Transportation innovator Robin Chase, founder and former CEO of Zipcar, the largest car-sharing company in the world, will speak to first-year students at Worcester Polytechnic Institute (WPI) at 5 p.m. on Thursday, August 26, about the need to rethink how our society uses its assets, the business opportunities that arise from "unused capacity," and the underexplored value propositions connected to expending less of our limited resources. Chase's lecture, which is free and open to the public, will kick off WPI's 4th annual "Great Problems Seminars," which is part of the university's innovative First Year Experience. The event will be held in Alden Memorial.

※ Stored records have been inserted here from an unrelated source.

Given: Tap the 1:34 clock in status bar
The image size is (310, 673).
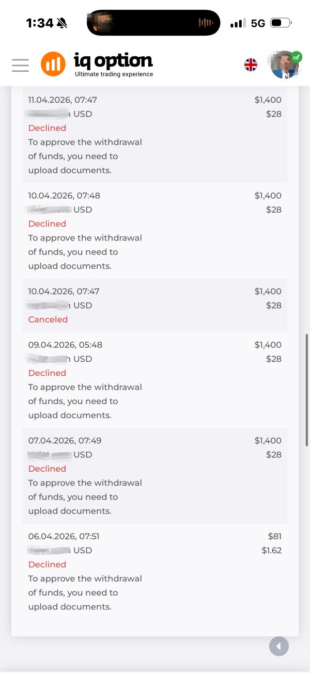Looking at the screenshot, I should 39,23.
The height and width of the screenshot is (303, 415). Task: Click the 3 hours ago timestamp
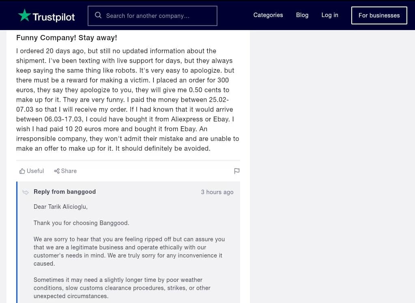tap(217, 192)
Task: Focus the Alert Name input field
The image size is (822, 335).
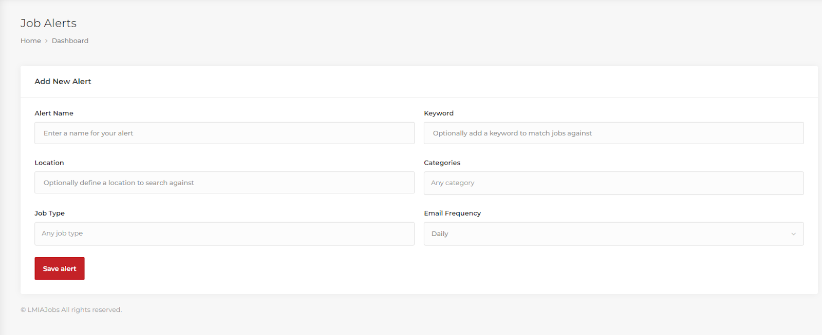Action: 224,133
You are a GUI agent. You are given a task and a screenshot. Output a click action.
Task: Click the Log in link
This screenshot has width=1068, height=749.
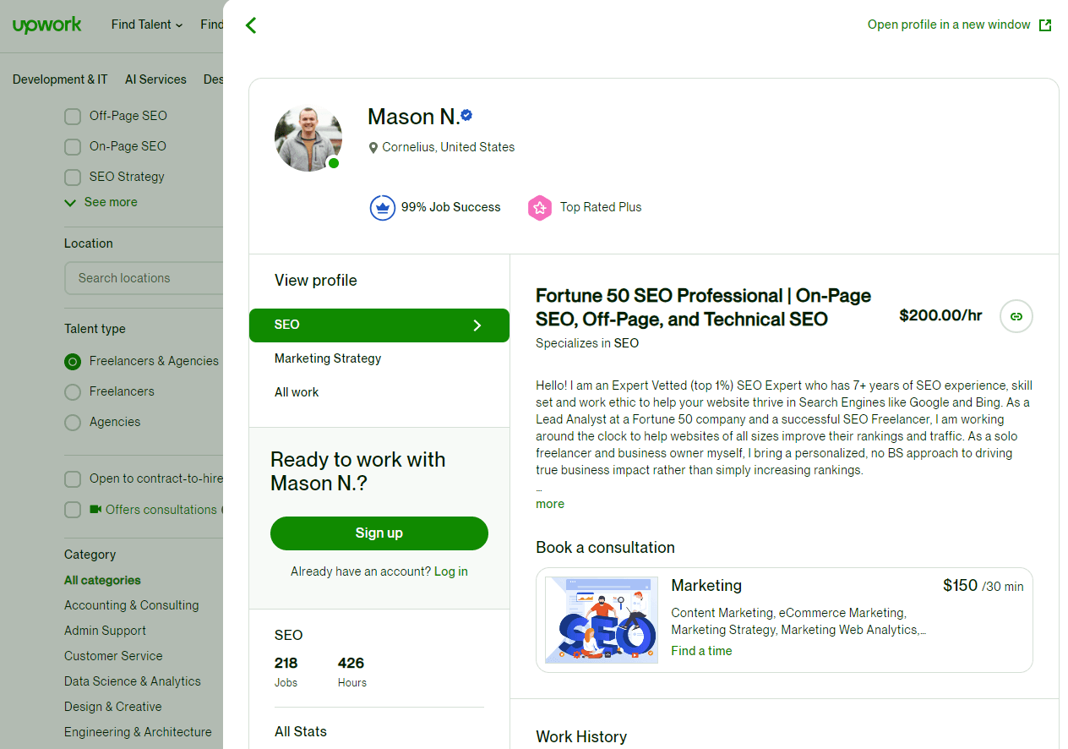pyautogui.click(x=450, y=571)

One of TIME magazine's "100 Most Influential People" of 2009, Chase founded Zipcar a decade ago in Cambridge, Mass. (WPI is committed to investing in sustainable solutions and has had a partnership with Zipcar since 2008.) Chase is also the founding CEO of GoLoco, an online ridesharing community. Her "Great Problems Seminars" lecture, "Solving the World's Problems: How People + Platforms = Speed + Scale," will explore why now is the time to focus on the world's most pressing problems, including climate change, water scarcity, lack of education, poor health, decreasing life expectancy, food insecurity, sustainability, and HIV/AIDs. Through the lecture, Chase will highlight the five points to spur innovation: problems, time, new thinking, low cost of inputs, and experimentation.
"As an entrepreneur, Robin Chase is working on solutions to one of the great problems the United States is facing--transportation--in a way that fits extraordinarily well with the Great Problems Seminars concept," said WPI Associate Dean for the First Year Kris Wobbe, "and that is to understand a problem from a variety of perspectives to arrive at a solution that will be implemented. In this regard, Robin is a perfect fit to kick off WPI's fourth annual Great Problems Seminars."
In 2007 the university launched the "Great Problems Seminars" as a new approach to WPI's first-year experience, thanks to the generous support of Eric Hahn, a 1980 graduate of WPI and partner of the Inventures Group in Palo Alto, Calif. The seminars focus on problems in the areas of food, energy, health, and engineering for sustainability--rather than on disciplines or departments or majors.
"Sustainability is the theme of one of our 'Great Problems Seminars' courses, and Robin Chase's work certainly is all about doing more with less," Wobbe explained. "She is a prominent thought leader, a successful entrepreneur, and a good global citizen. I know her work and her approach to business--and life--will resonate with students."
The addition of the Great Problems Seminars provides students with important early exposure to WPI's project-based curriculum and helps them develop the skills necessary for success in their future project work; as a requirement for graduation from WPI, students must complete two projects in addition to their course work. Undertaken in the junior and senior years, these projects provide WPI students with opportunities to apply classroom and lab-acquired knowledge to solve important real-world problems. Student projects are managed either on or off campus, and often take place at sites that are facilitated by WPI's Global Projects Program in 26 cities on five continents. The junior-year project is known as the Interactive Qualifying Project, and it facilitates student tackling societal issues related to science and technology. The senior-year brings the Major Qualifying Project, through which students work in teams to define a problem and then develop novel and creative solutions.